The linear accelerator based radiosurgery machines are also prevalent throughout the world to treat body tumors not in the brain. One benefit of this technology is its ability to easily treat large tumor volumes (over 3.5 cm) by treating them over several sessions. Treatments over a period of time are called fractionated stereotactic radiotherapy and not stereotactic radiosurgery (a one-session treatment). The machines are made by multiple manufacturers with common brand names: Novalis Tx®, CyberKnife®, and others. The Novalis Tx® is the most common machine available. Linear accelerator based machines are not dedicated to treatments only within the brain. They can be used throughout the body, as well as the head and neck. The linear accelerator based machines utilize one large intense radiation beam that is redirected in many "arcs" to lessen the adverse effects on healthy tissue. Since the linear accelerator moves during treatment, the degree of precision is less than that of cobalt-60 machines. These machines can perform radiosurgery on larger tumors and can fractionate treatments over several days, yielding a flexibility that is not available with other machines. Treatments that are given over time are referred to as fractionated stereotactic radiotherapy (FSR) or stereotactic radiotherapy (SRT).

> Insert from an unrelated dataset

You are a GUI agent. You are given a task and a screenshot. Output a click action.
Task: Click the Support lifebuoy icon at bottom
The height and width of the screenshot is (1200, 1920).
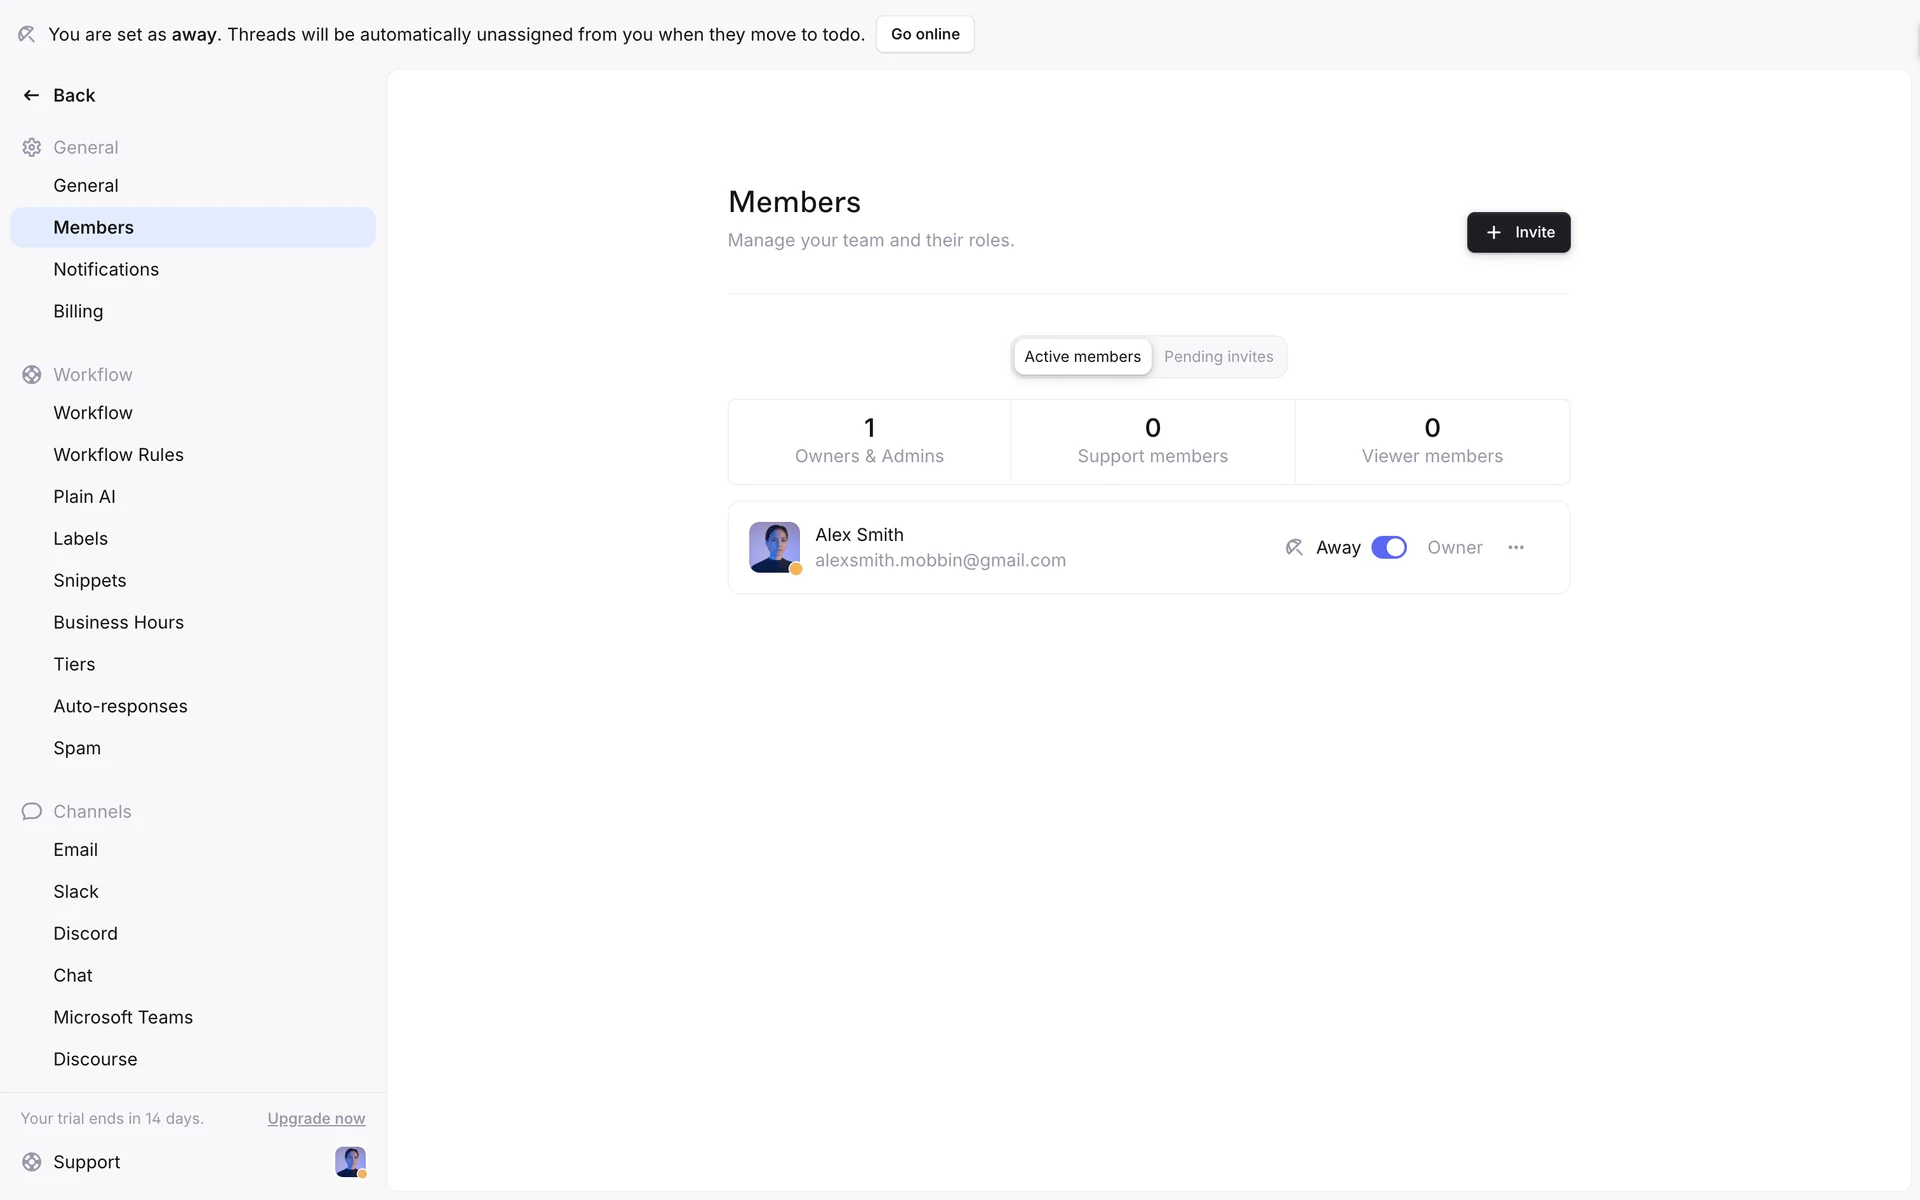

Because multiple manufacturers produce linear accelerator units, data and results are usually not comparable between different units and treating sites, as each type of unit requires different calibrations and adjustments. As a result, there may appear to be a lack of peer-reviewed research available about a diagnosis and treatment. Click here to see a comparison of Gamma Knife to non-fixed linear accelerator units.
Stereotactic radiosurgery may or may not be appropriate for a condition. It may be used as the primary treatment or recommended in addition to other treatments that are needed. Only a treating neurosurgeon who operates radiosurgery equipment can make the evaluation as to whether someone can be treated. A neurosurgeon must always be present during treatment and should work with a radiation oncologist when the brain is being targeted.